Repeat only the lines from the one that contains "Instruction: Click the Add Payer button" through the final line of the listing below, exactly, please, without pictures.

EXTRACTED DATA Start Marker

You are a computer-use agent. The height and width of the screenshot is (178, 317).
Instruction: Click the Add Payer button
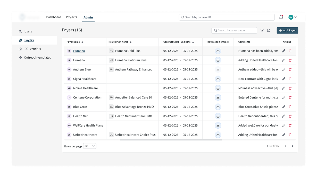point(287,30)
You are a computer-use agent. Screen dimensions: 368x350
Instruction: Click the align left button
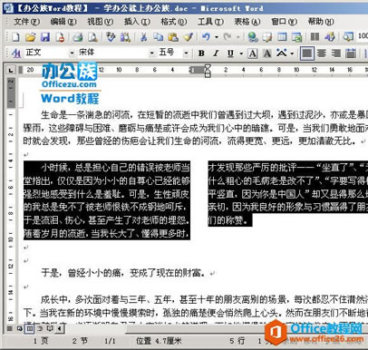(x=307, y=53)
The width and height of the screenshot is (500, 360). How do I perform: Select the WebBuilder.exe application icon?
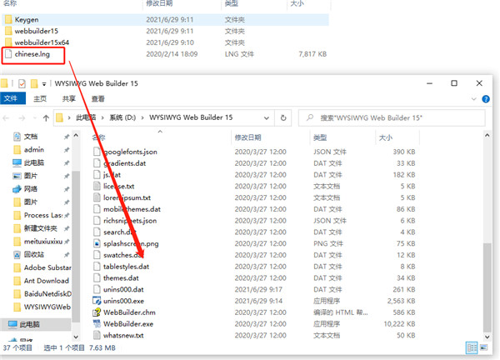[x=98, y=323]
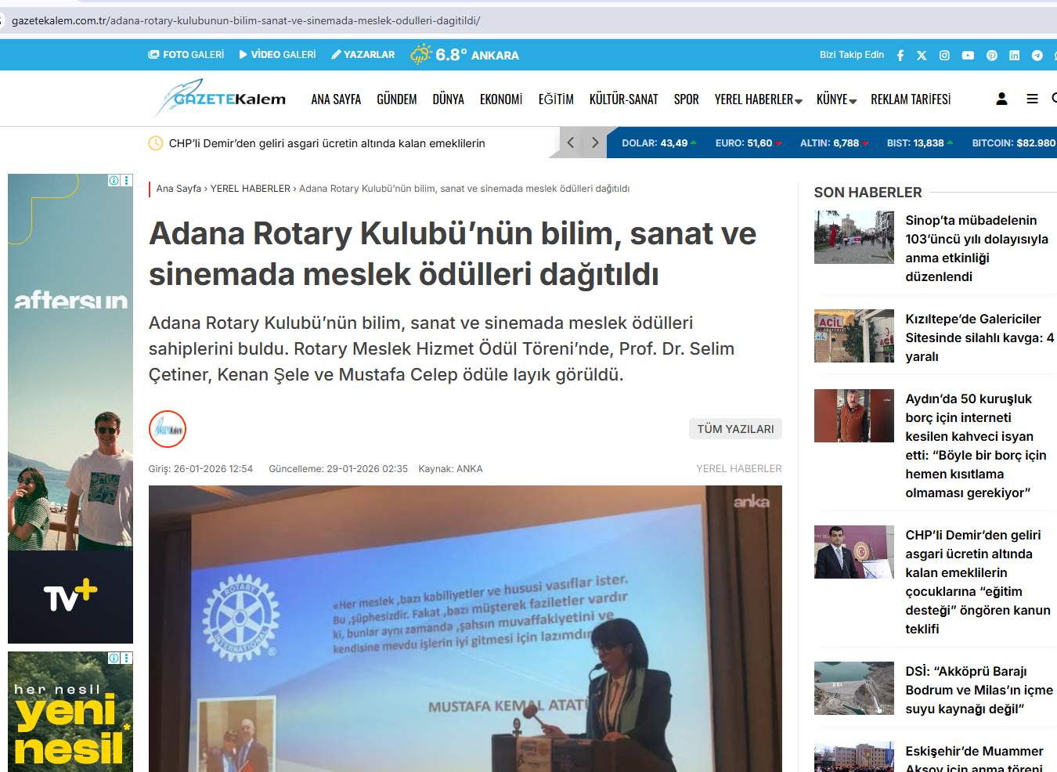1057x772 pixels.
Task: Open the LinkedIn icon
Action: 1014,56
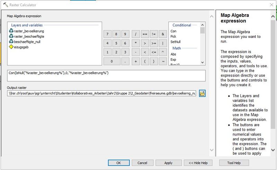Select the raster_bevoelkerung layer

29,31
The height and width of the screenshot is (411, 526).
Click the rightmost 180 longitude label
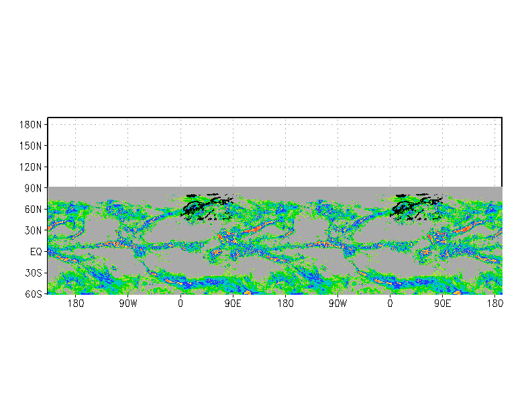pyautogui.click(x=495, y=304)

EXTRACTED DATA End Marker

**RESPONSE TO THE TASK**
Instruction: Click the Add Payer button
point(287,30)
You are a computer-use agent. Screen dimensions: 368x350
Instruction: Click the align left button
(x=307, y=53)
The width and height of the screenshot is (500, 360). How do I perform: Select the WebBuilder.exe application icon?
[x=98, y=323]
1057x772 pixels.
Task: Open the LinkedIn icon
Action: 1014,56
Select the raster_bevoelkerung layer

29,31
The height and width of the screenshot is (411, 526).
Click the rightmost 180 longitude label
pyautogui.click(x=495, y=304)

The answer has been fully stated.